> Text provided:
I can’t remember the last time I went a whole day without running into a software bug. For weeks, I couldn’t invite anyone to Facebook events due to a bug that caused the invite button to not display on the invite screen. Google Maps has been giving me illegal and sometimes impossible directions ever since I moved to a small city. And Google Docs regularly hangs when I paste an image in, giving me a busy icon until I delete the image.
It’s understandable that bugs escape testing. Testing is hard. Integration testing is very hard. End to end testing is extremely hard. But there’s an easier way. A third of bugs like this – bugs I run into daily – could be found automatically using analytics.
If you think finding bugs with analytics sounds odd, ask a hardware person about performance counters. Whether or not they’re user accessible, every ASIC has analytics to allow designers to figure out what changes need to be made for the next generation chip. Because people look at perf counters anyway, they notice when a forwarding path never gets used, when way prediction has a strange distribution, or when the prefetch buffer never fills up. Unexpected distributions in analytics are a sign of a misunderstanding, which is often a sign of a bug1.
Facebook logs all user actions. That can be used to determine user dead ends. Google Maps reroutes after “wrong” turns. That can be used to determine when the wrong turns are the result of bad directions. Google Docs could track all undos2. That could be used to determine when users run into misfeatures or bugs3.
I understand why it might feel weird to borrow hardware practices for software development. For the most part, hardware tools are decades behind software tools. As examples: current hardware tools include simulators on linux that are only half ported from windows, resulting in some text boxes requiring forward slashes while others require backslashes; libraries that fail to compile with `default_nettype none4; and components that come with support engineers because they’re expected to be too buggy to work without full-time people supporting any particular use.
But when it comes to testing, hardware is way ahead of software. When I write software, fuzzing is considered a state of the art technique. But in hardware land, fuzzing doesn’t have a special name. It’s just testing, and why should there be a special name for “testing that uses randomness”? That’s like having a name for “testing by running code”. Well over a decade ago, I did hardware testing via a tool that used constrained randomness on inputs, symbolic execution, with state reduction via structural analysis. For small units, the tool was able to generate a formal proof of correctness. For larger units, the tool automatically generated and used coverage statistics and used them to exhaustively search over as diverse a state space as possible. In the case of a bug, a short, easy to debug, counter example would be produced. And hardware testing tools have gotten a lot better since then.

> Source material:

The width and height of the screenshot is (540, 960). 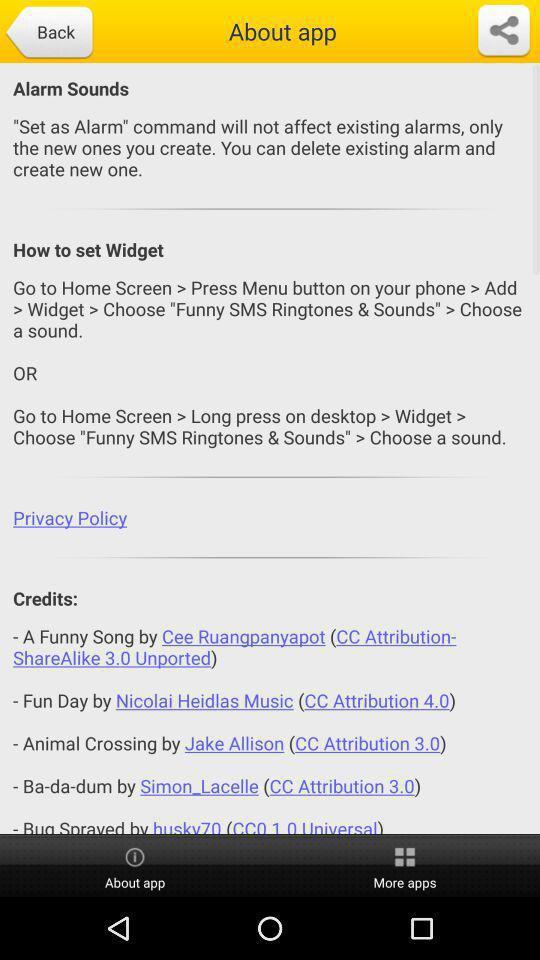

> Job: Rewrite the stretch of the piece on software bugs from "It’s understandable that" through "sign of a bug1.", swapping "analytics" for "telemetry". The material plays no part in this.

> Response:
It’s understandable that bugs escape testing. Testing is hard. Integration testing is very hard. End to end testing is extremely hard. But there’s an easier way. A third of bugs like this – bugs I run into daily – could be found automatically using telemetry.
If you think finding bugs with telemetry sounds odd, ask a hardware person about performance counters. Whether or not they’re user accessible, every ASIC has telemetry to allow designers to figure out what changes need to be made for the next generation chip. Because people look at perf counters anyway, they notice when a forwarding path never gets used, when way prediction has a strange distribution, or when the prefetch buffer never fills up. Unexpected distributions in telemetry are a sign of a misunderstanding, which is often a sign of a bug1.